- [TEXTE PROPOSÉ]
• Bienvenue dans la « société free-lance »

    Les technologies numériques transforment un nombre croissant de bons emplois en minables petits boulots en ligne. Mais une autre voie est possible

    Au cours des dernières décennies, les travailleurs de France, d’Allemagne, des Etats-Unis, du Royaume-Uni et d’autres pays développés ont été les plus productifs et les plus riches du monde. Aujourd’hui, cette prospérité est menacée. D’où vient le danger ? Des hordes de migrants qui débarquent sur nos côtes ? Des concurrents étrangers de nos entreprises nationales ? Ni l’un ni l’autre : ce danger est auto-infligé.

    Durant la timide reprise économique, près d’un emploi créé aux Etats-Unis sur cinq a été un emploi temporaire, et près de la moitié sont rémunérés à des salaires à peine supérieurs au salaire minimum. Alors que les profits des entreprises atteignent un niveau historique – et qu’une bonne partie de ces profits est mise à l’abri dans des paradis fiscaux –, les trois quarts des Américains parviennent tout juste à joindre les deux bouts et ne possèdent que très peu d’épargne pour faire face à une éventuelle perte d’emploi.

    Un mélange de technologie façon Silicon Valley et d’investissement à la Wall Street impose aux Américains la dernière tendance : la soi-disant « économie du partage », avec des entreprises comme Uber, Upwork, Airbnb, Instacart et TaskRabbit, censées « libérer les travailleurs » pour leur permettre de devenir des « entrepreneurs indépendants » et être « leur propre patron ». En réalité, les travailleurs se vendent pour décrocher des emplois à temps partiel toujours plus fragmentaires, sans aucune protection sociale ni aucune assurance sur la pérennité de leur emploi, tandis que lesdites compagnies amassent de substantiels profits.

    Ces « entreprises » ne sont guère plus que des sites Web doublés d’une application, avec une poignée de cadres dirigeants et quelques employés réguliers qui supervisent une armée de tâcherons en free-lance, de collaborateurs temporaires et de sous-traitants. Upwork, par exemple, est un site Web sur lequel une dizaine de millions de travailleurs free-lance et de sous-traitants tentent de décrocher un emploi. Upwork fait appel à des personnes du monde entier, mettant ainsi les -travailleurs français ou américains en concurrence directe avec leurs homologues philippins, indiens, chinois et autres. Il s’agit ni plus ni moins d’une embauche mise à l’encan, où le moins offrant l’emporte. Ainsi, la main-d’œuvre bon marché du tiers-monde tire vers le bas les salaires du monde développé.

- [DONNÉES RECUEILLIES]
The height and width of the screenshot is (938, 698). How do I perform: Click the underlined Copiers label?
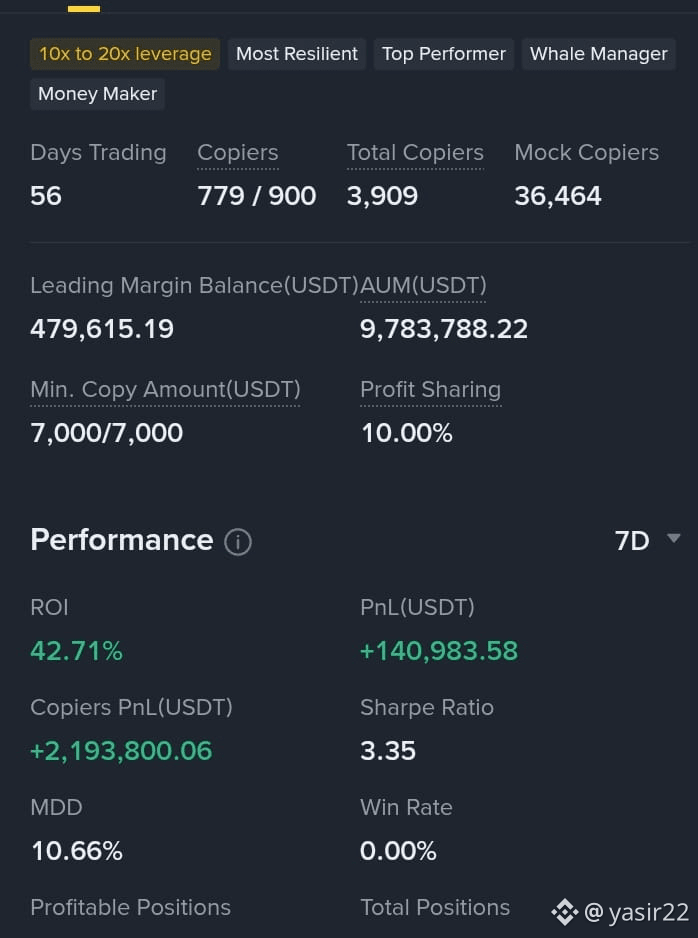pos(237,153)
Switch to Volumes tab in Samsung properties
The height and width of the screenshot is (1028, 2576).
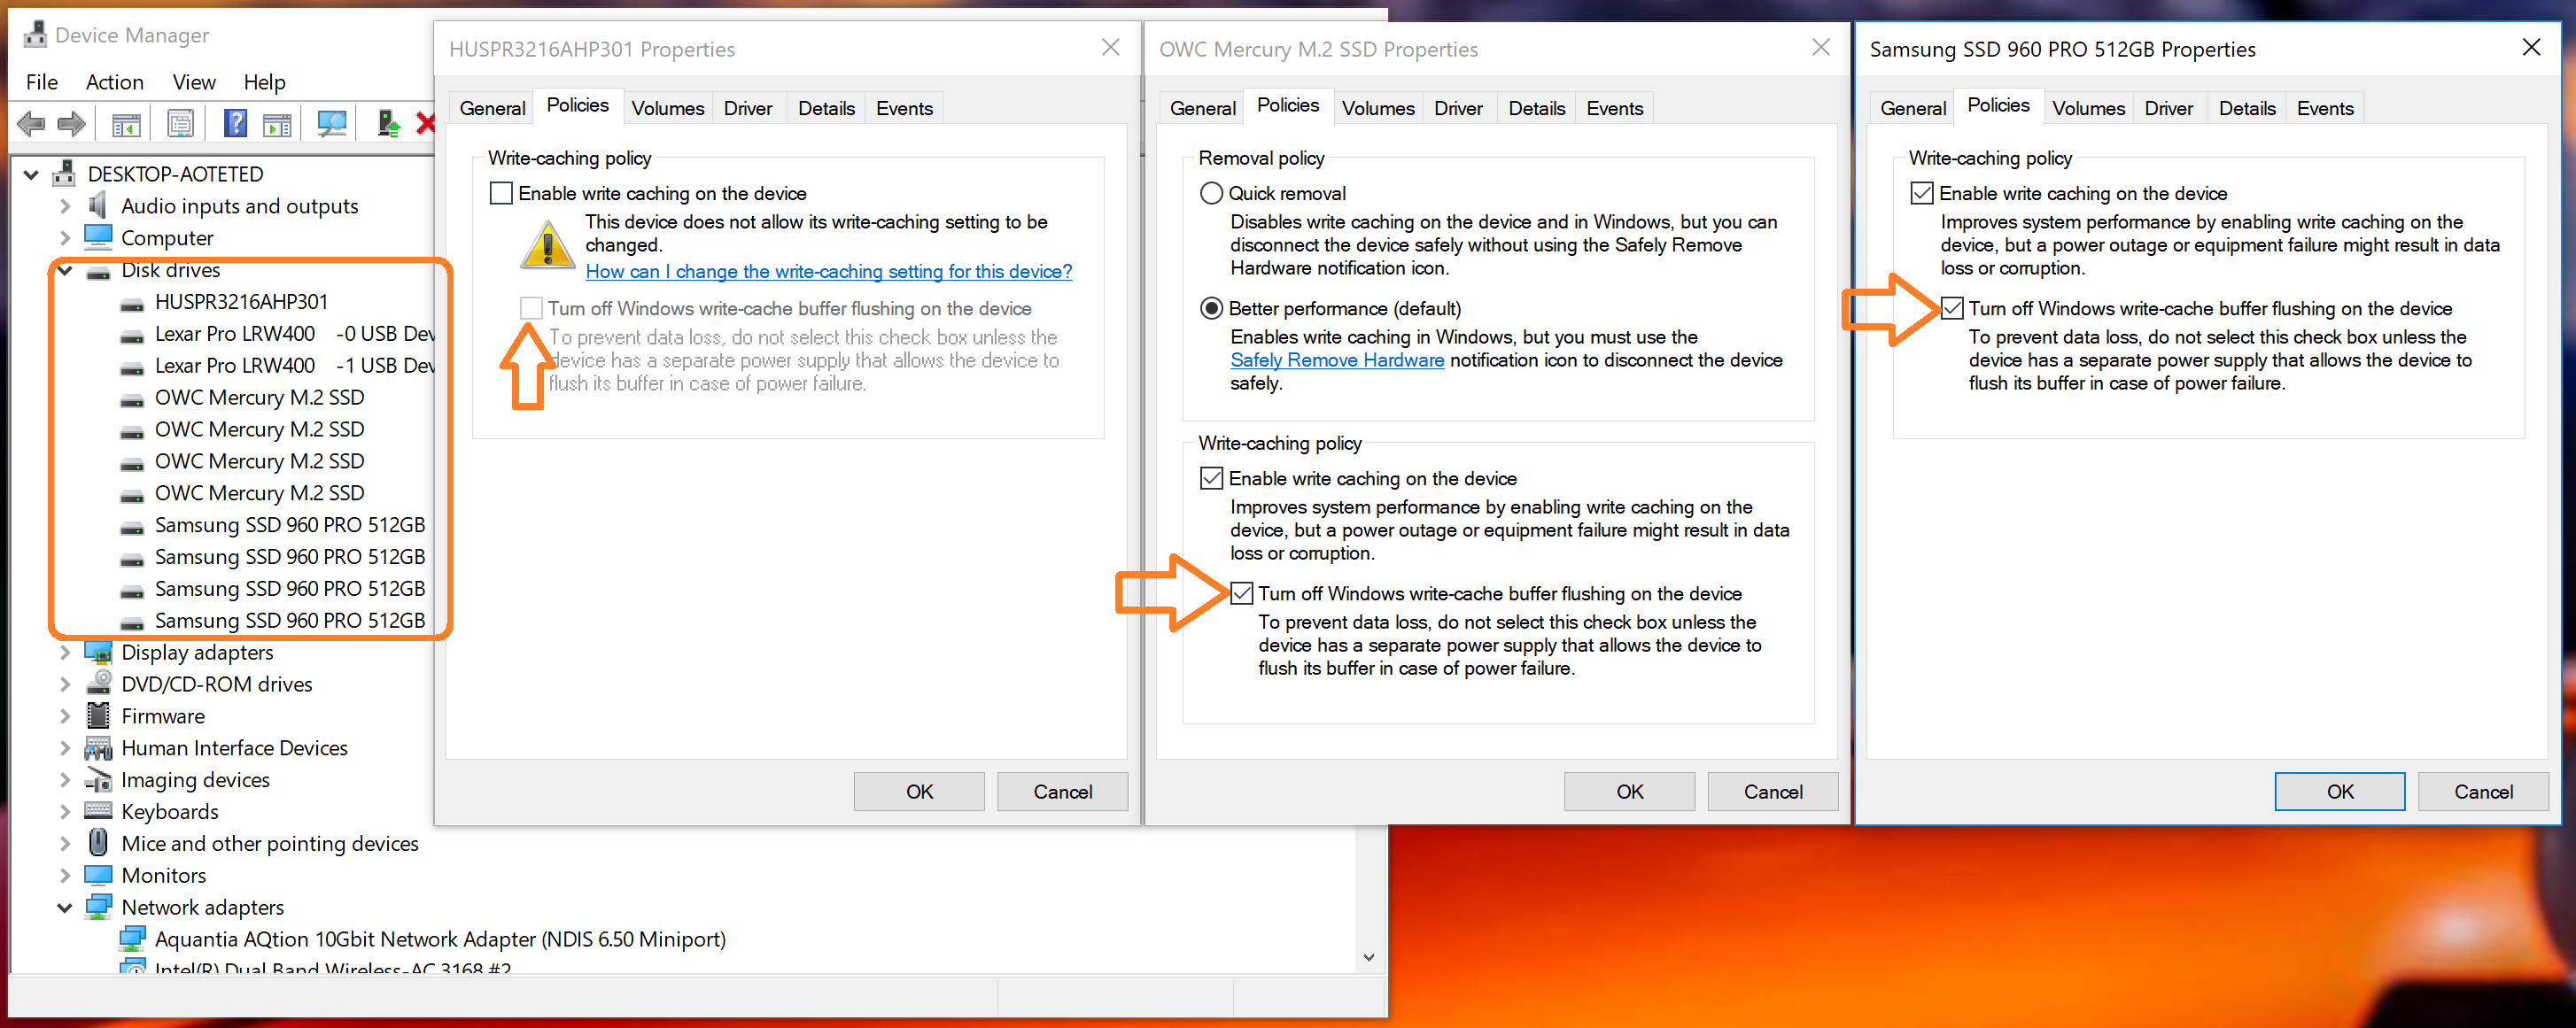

- [TRAVAIL À FAIRE]
**a)** D'après le texte proposé, pourquoi un site comme Upwork fait-il baisser les salaires du monde développé ? Répondez en une à trois phrases.
**b)** Reformulez sous forme de liste le paragraphe du texte proposé qui commence par « Un mélange de technologie façon Silicon Valley », en conservant ses faits principaux.

- [CORRIGÉS DÉTAILLÉS]
**a)** Upwork fait appel à des personnes du monde entier et met ainsi les travailleurs français ou américains en concurrence directe avec leurs homologues philippins, indiens, chinois et autres. L'embauche y est mise à l'encan et le moins offrant l'emporte. La main-d'œuvre bon marché du tiers-monde tire donc vers le bas les salaires du monde développé.

**b)**
- Origine : la technologie façon Silicon Valley et l'investissement à la Wall Street imposent aux Américains la soi-disant « économie du partage ».
- Entreprises citées : Uber, Upwork, Airbnb, Instacart et TaskRabbit.
- Promesse affichée : « libérer les travailleurs » pour qu'ils deviennent des « entrepreneurs indépendants » et soient « leur propre patron ».
- Réalité pour les travailleurs : ils se vendent pour obtenir des emplois à temps partiel toujours plus fragmentaires, sans protection sociale ni assurance sur la pérennité de leur emploi.
- Réalité pour les compagnies : elles amassent de substantiels profits.